The Fitzroy river is located in the west Kimberley region of Western Australia.

How long is the Fitzroy River?

It's long, about 733 km.

Why does the Fitzroy River overflow?

The Fitzroy River has a catchment area of 93,829 square km set out in a large fan shape. The low lying areas within this catchment are prone to heavy weather events which can produce severe flooding.

Geike Gorge reflection on the Fitzroy River
Geike Gorge Reflection on the Fitzroy River

Fitzroy River at a glance

Crocodile on the banks of the Fitzroy River
Crocodile on the Banks of the Fitzroy River.

We first encounter the Fitzroy River on the Adventure Wild tour when we stop for fuel at the Willare Roadhouse on our first day. We see the river as a series of tributaries that we drive across on our way into Willare Roadhouse.

The bridges across the Fitzroy are very high which clearly shows great volumes of water rush through. We often see large birds and freshwater crocodiles as we cross the rivers. Saltwater crocodiles are known to occupy the river but we see more of the freshwater variety.

During times when the river flows at capacity, the whole area around Willare becomes a flood land attracting birdlife and wildlife as they seek higher ground. Willare often becomes the place where travellers wait for the water to recede.

On our last two days of tour we reconnect with the Fitzroy River again as we come into Fitzroy Crossing and also during our river cruise up the Geike/Darngku Gorge on Day 12.

The river cruise on the Fitzroy River is extraordinarily beautiful. You'll see dramatic brilliant reds, greys and bleached limestone against the bright blue skies.

There are many river inhabitants, freshwater crocodiles, birdlife, wallabies and fish. One special inhabitant is the very rare freshwater sawfish.

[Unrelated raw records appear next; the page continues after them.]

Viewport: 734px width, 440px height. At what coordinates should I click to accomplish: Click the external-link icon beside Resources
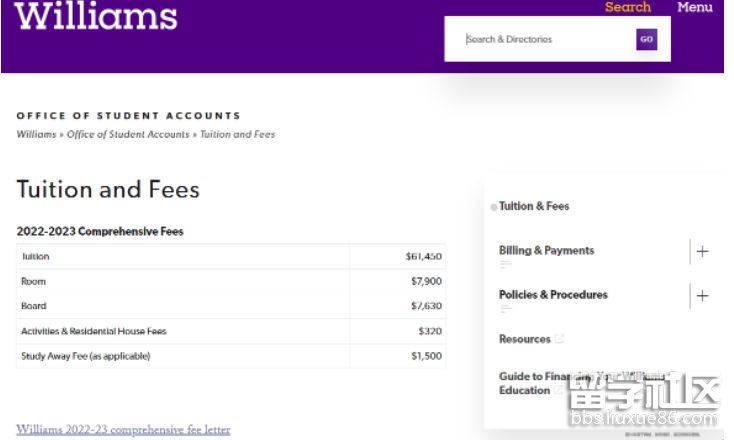[559, 339]

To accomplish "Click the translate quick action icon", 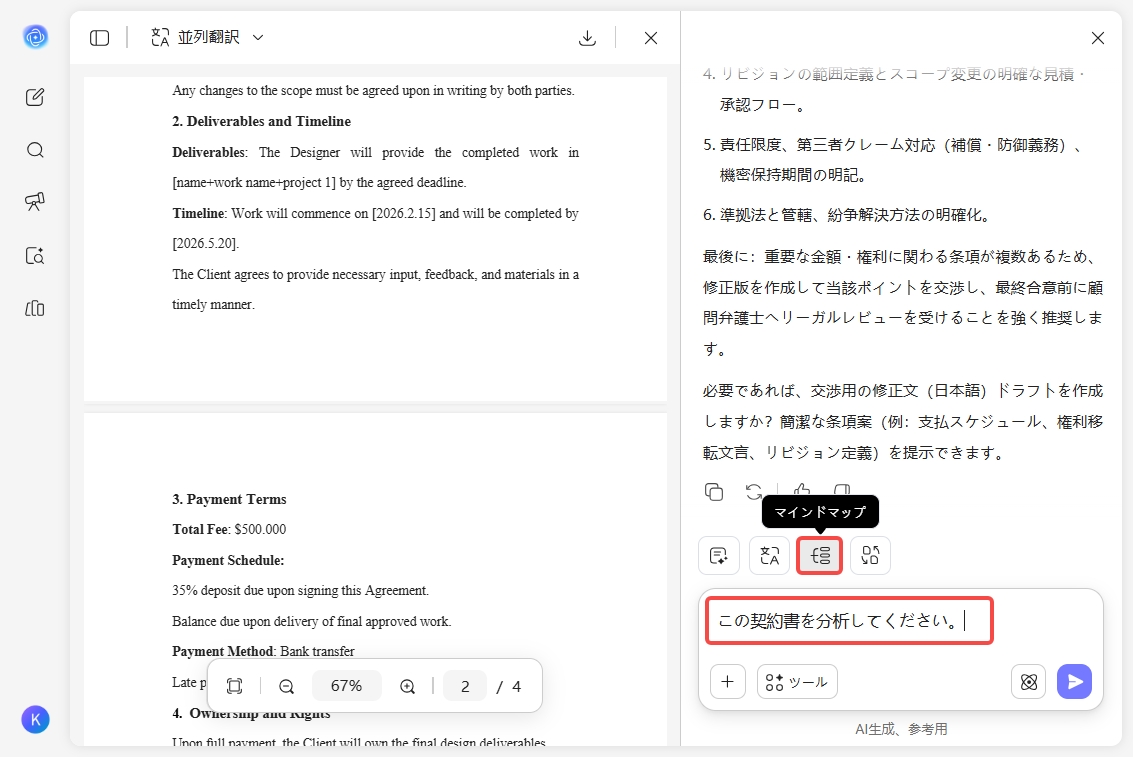I will pyautogui.click(x=769, y=555).
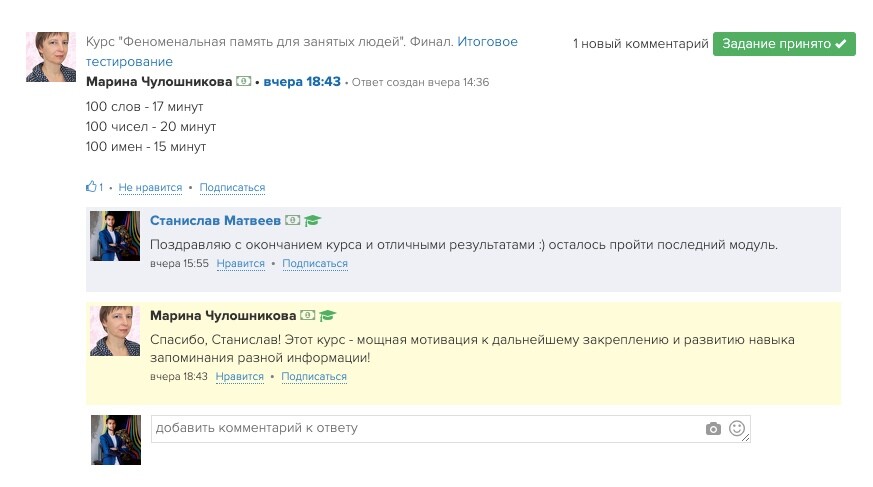Click Подписаться under Марина's yellow comment

tap(314, 376)
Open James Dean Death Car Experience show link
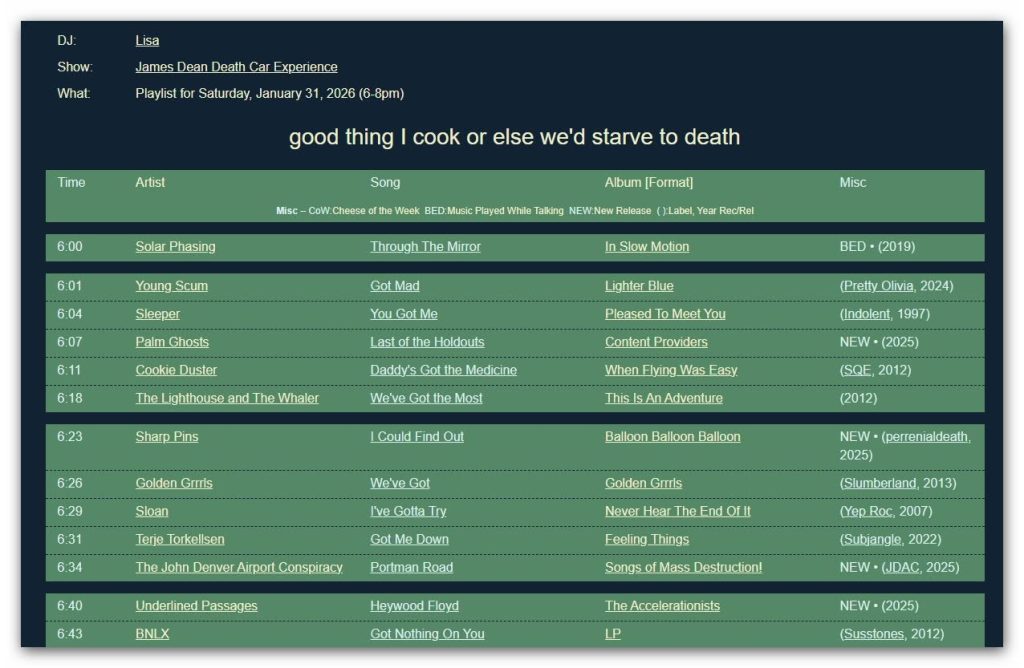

The river has deep significance to the local traditional owners. Parts of the river have Aboriginal names that also refer to how the custodians are meant to care for their country.

It's common to see local people fishing around the river, and in the wet we see them making damper and Billy tea to enjoy while fishing. The river remains spiritually very important for the local people.

As we reconnect with the Fitzroy River over the last two days of our tour, it feels as though we have come full circle. Over that time there's been a chance to explore remote areas of the Kimberley and see some of the powerful rivers in this part of the world.  It seems like a fitting end to our journey together.

Early morning light on the Fitzroy River as it carves its way through the 30 m cliffs of the Geike and Oscar Ranges.
Early morning light on the Fitzroy River as it carves its way through the 30 m cliffs of the Geike and Oscar Ranges.